_Required work_
All of the lines below need to be copied exactly, apart from the pictures.

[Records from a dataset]
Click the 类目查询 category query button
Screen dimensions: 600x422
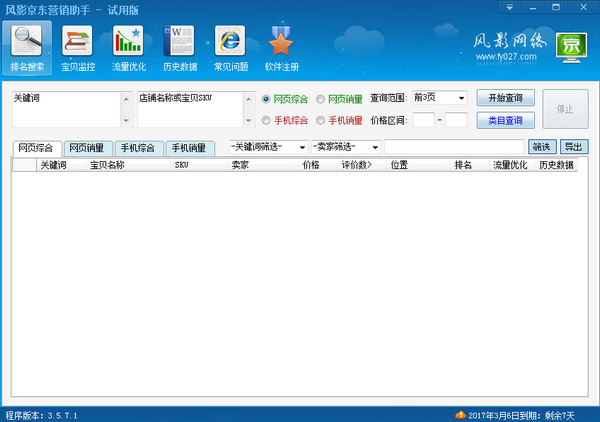505,120
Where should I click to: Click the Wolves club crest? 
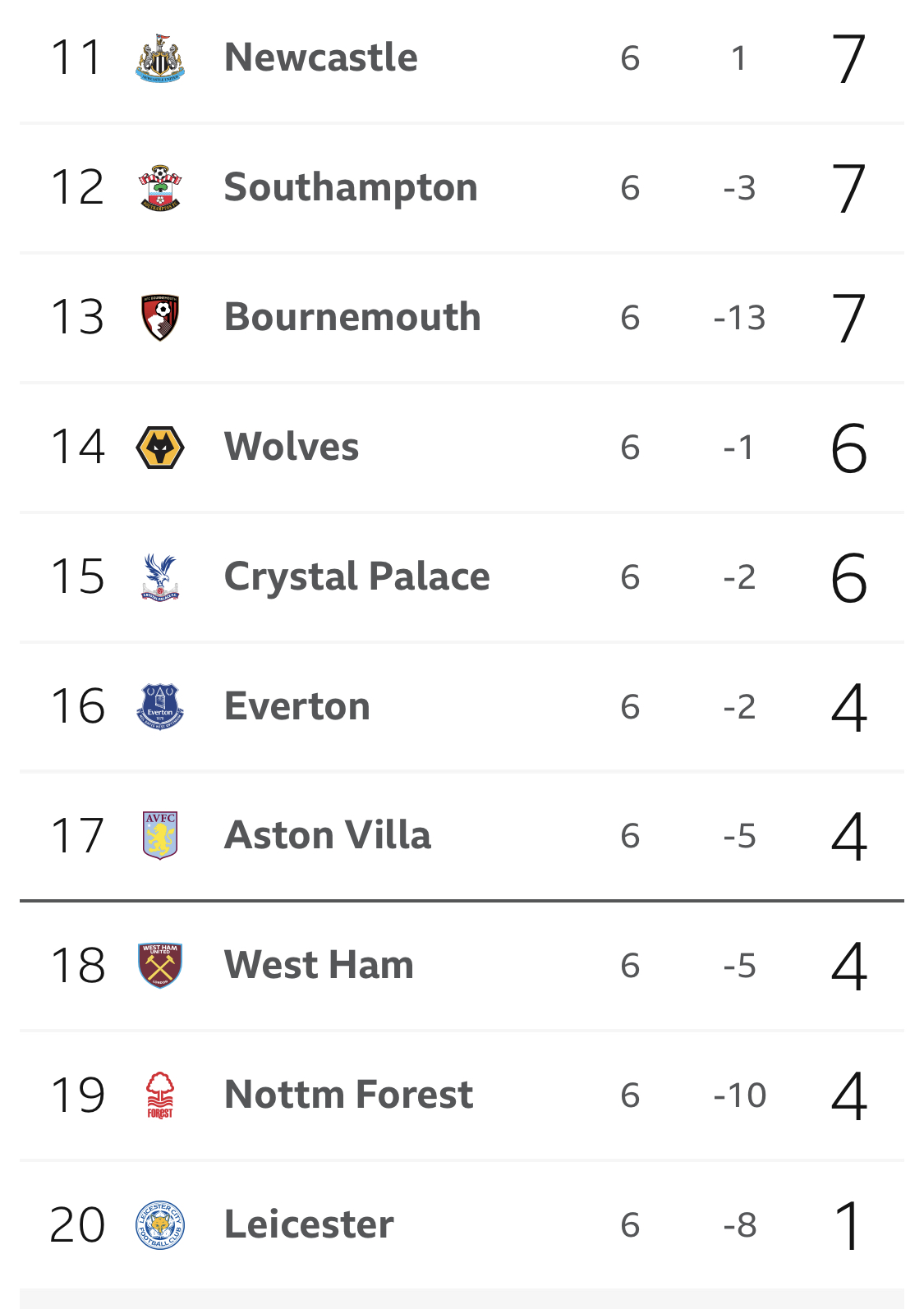160,448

_Task output_
Click the 类目查询 category query button
Screen dimensions: 600x422
505,120
Where should I click to: Click the Wolves club crest? 
160,448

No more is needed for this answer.